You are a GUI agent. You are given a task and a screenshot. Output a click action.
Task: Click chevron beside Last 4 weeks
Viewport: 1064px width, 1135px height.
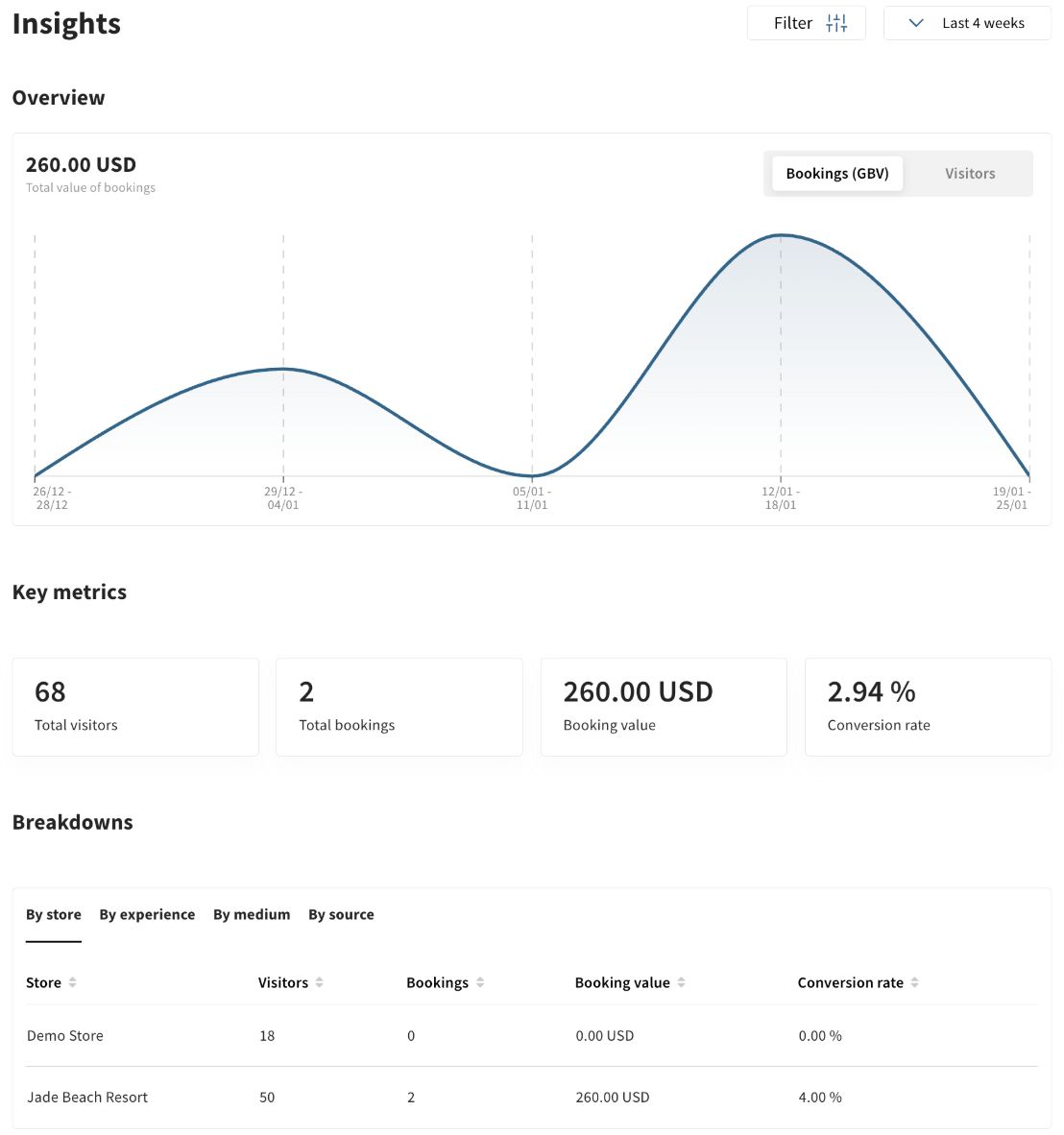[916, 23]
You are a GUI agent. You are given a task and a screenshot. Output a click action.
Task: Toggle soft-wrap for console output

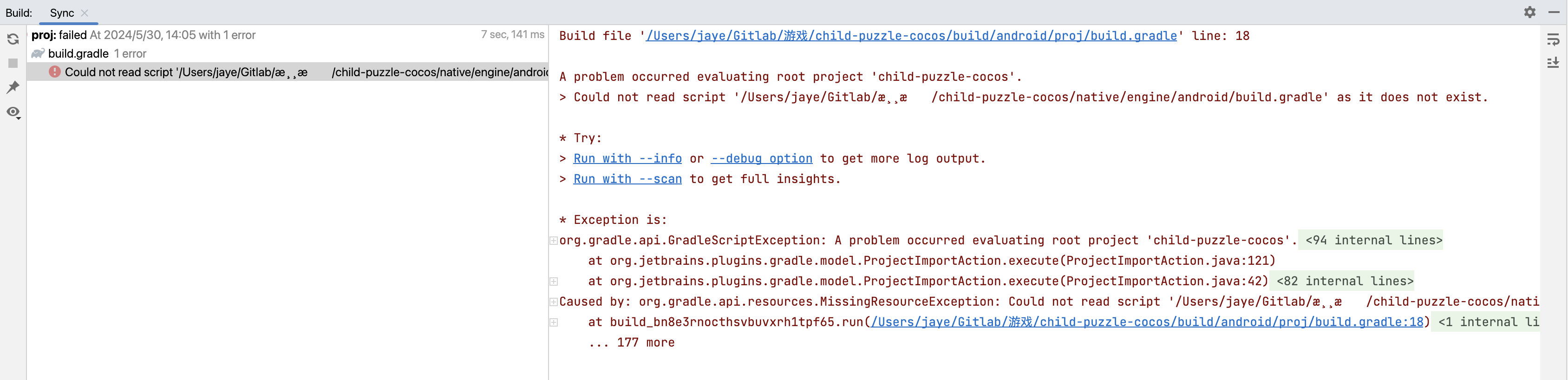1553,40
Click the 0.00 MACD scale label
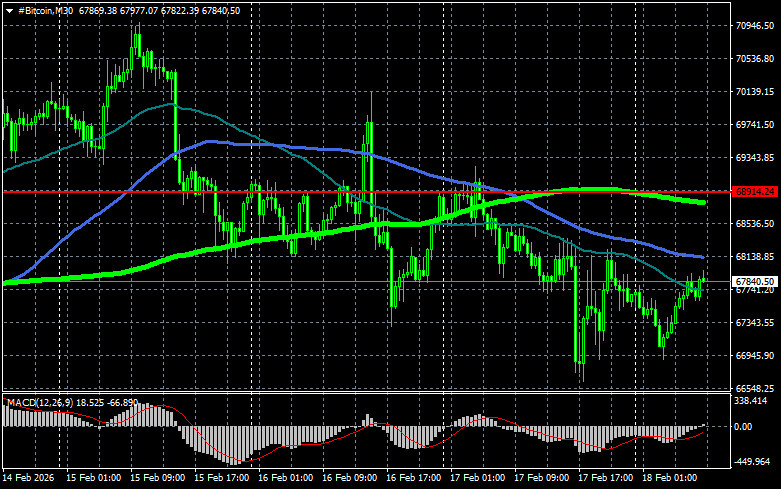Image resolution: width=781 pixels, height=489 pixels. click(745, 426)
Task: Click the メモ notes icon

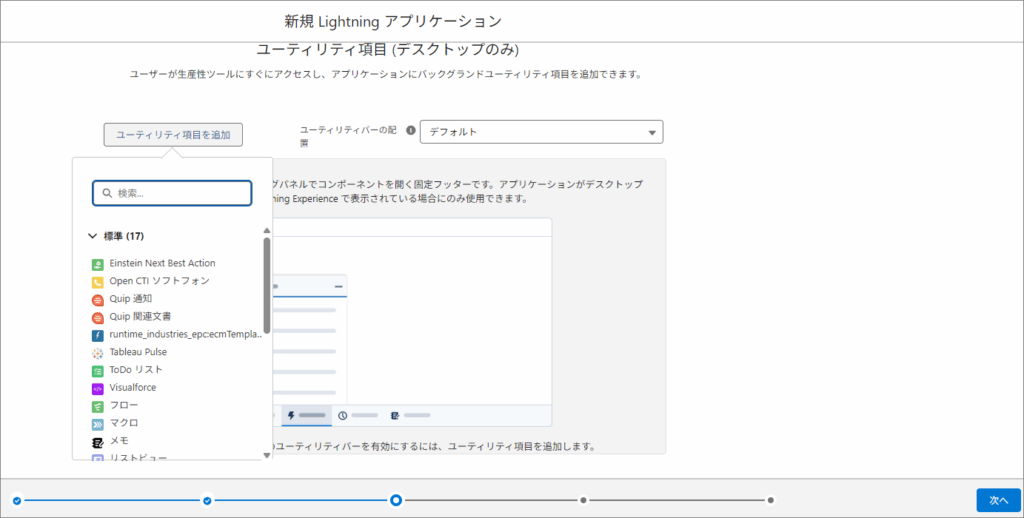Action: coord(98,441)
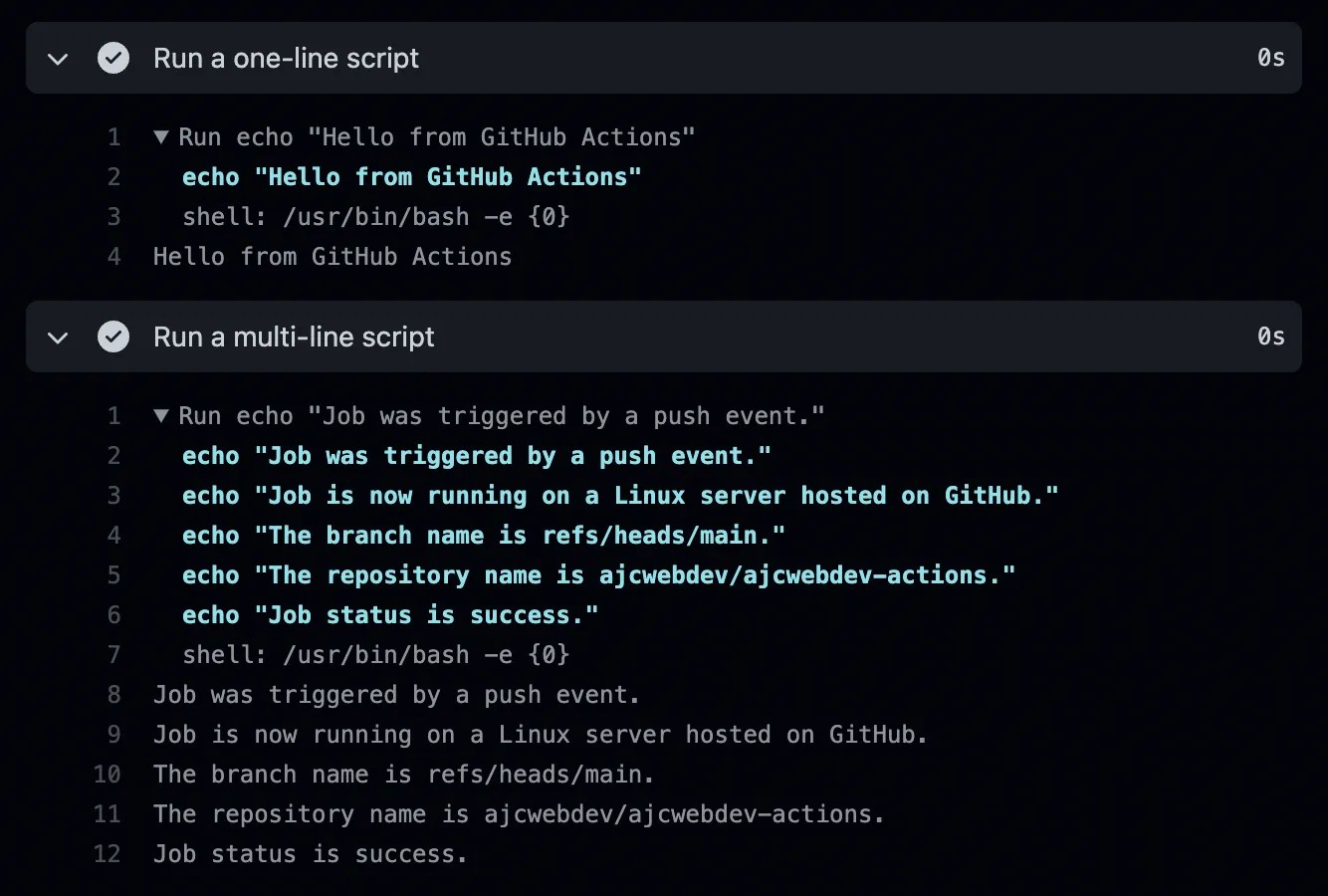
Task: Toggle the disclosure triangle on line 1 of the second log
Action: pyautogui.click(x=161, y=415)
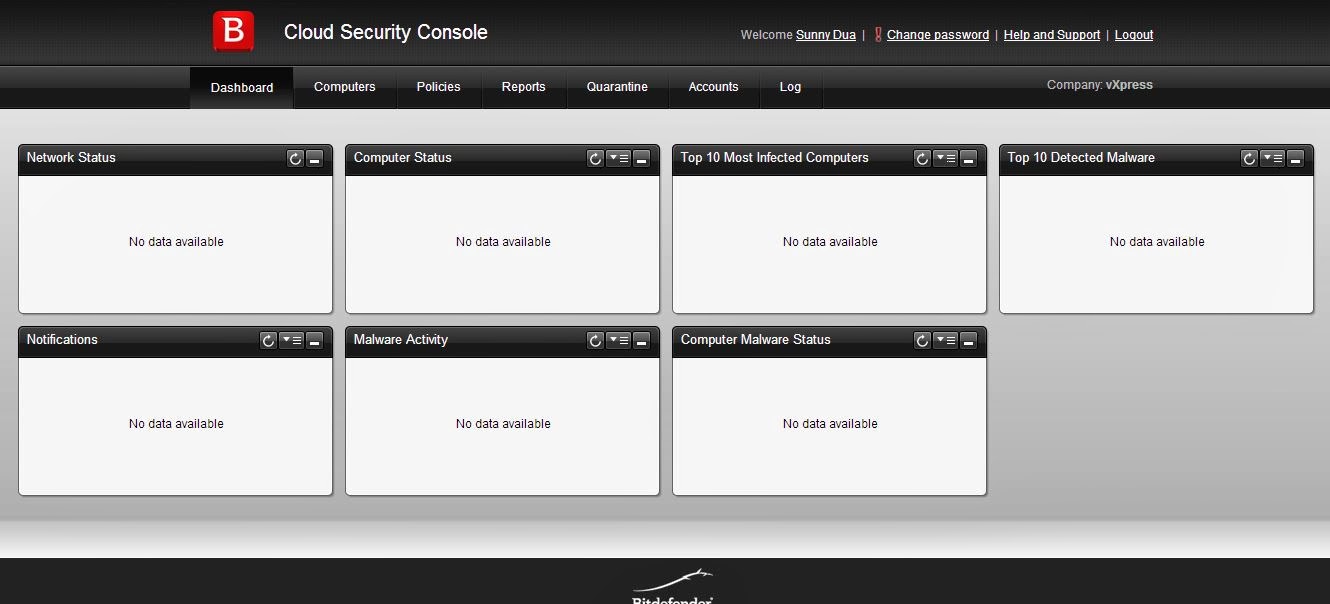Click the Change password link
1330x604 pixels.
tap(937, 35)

====

### Stated exercise
Put every line of the entries above into a Markdown table with two columns, Row for the row number and Text for the line, skipping any blank lines. Leave the pictures out of the table.

### Result for this exercise
| Row | Text |
|---|---|
| 1 | You are a GUI agent. You are given a task and a screenshot. Output a click action. |
| 2 | Task: Click chevron beside Last 4 weeks |
| 3 | Viewport: 1064px width, 1135px height. |
| 4 | [916, 23] |
| 5 | You are a GUI agent. You are given a task and a screenshot. Output a click action. |
| 6 | Task: Toggle soft-wrap for console output |
| 7 | 1553,40 |
| 8 | Click the 0.00 MACD scale label |
| 9 | Image resolution: width=781 pixels, height=489 pixels. click(745, 426) |
| 10 | Task: Click the メモ notes icon |
| 11 | Action: coord(98,441) |
| 12 | Task: Toggle the disclosure triangle on line 1 of the second log |
| 13 | Action: pyautogui.click(x=161, y=415) |
| 14 | Click the Change password link |
| 15 | 1330x604 pixels. |
| 16 | tap(937, 35) |